Data Cleaning
Real-world data is messy. Data cleaning is the process of detecting and correcting errors, handling missing values, and preparing data for analysis. It's often 80% of the work in a data science project.
Remember: Garbage in, garbage out. Clean data is essential for accurate models.
Common Data Issues
Missing Values
NULL, NaN, empty strings
Outliers
Extreme values that skew analysis
Duplicates
Repeated rows or entries
Inconsistent Format
Mixed date formats, capitalization
Invalid Data
Negative ages, impossible dates
Wrong Data Types
Numbers stored as strings
Handling Missing Values
1. Remove (Deletion)
Drop rows or columns with missing values.
✗ Loses information, reduces dataset size
Use when: Few missing values, large dataset
2. Imputation (Fill)
Replace missing values with estimates.
• Forward/Backward fill (time series)
• Model-based imputation (KNN, regression)
Use when: Many missing values, can't afford to lose data
3. Flag as Missing
Create indicator variable for missingness.
Use when: Missingness itself is informative
Outlier Detection
Outliers can skew analysis and model performance.
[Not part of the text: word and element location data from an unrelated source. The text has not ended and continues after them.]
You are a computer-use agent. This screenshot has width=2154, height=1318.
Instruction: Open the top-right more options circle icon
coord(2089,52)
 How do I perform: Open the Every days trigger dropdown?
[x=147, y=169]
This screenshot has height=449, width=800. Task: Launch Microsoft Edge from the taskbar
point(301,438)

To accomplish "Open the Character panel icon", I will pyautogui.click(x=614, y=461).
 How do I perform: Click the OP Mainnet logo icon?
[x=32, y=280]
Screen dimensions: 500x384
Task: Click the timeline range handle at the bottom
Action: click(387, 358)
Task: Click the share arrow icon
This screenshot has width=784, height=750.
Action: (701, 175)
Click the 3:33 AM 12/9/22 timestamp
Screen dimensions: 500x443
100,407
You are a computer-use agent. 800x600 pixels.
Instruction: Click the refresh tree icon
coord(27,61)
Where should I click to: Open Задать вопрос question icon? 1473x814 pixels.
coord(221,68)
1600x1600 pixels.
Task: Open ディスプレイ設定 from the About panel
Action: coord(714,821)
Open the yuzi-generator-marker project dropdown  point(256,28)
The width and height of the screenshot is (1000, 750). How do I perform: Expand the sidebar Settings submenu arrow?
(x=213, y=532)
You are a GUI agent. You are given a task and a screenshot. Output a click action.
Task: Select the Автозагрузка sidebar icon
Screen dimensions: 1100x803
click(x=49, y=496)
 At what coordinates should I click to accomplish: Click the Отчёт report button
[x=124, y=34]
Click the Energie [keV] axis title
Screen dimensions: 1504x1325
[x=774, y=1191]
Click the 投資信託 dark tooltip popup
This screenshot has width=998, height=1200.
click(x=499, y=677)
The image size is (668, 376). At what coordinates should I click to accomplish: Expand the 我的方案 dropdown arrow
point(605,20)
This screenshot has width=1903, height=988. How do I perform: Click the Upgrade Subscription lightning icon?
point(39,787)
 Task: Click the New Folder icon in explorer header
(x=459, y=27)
Detect them before deciding how to handle.
Statistical Methods
- Z-score: Values beyond 3 standard deviations
- IQR: Values outside 1.5 × IQR from quartiles
- Modified Z-score: Robust to outliers
Visual Methods
- Box plots: Show quartiles and outliers
- Scatter plots: Identify unusual patterns
- Histograms: Spot extreme values
Data Cleaning Checklist
Best Practice: Always keep a copy of raw data. Document every cleaning step. Clean data incrementally and validate at each stage.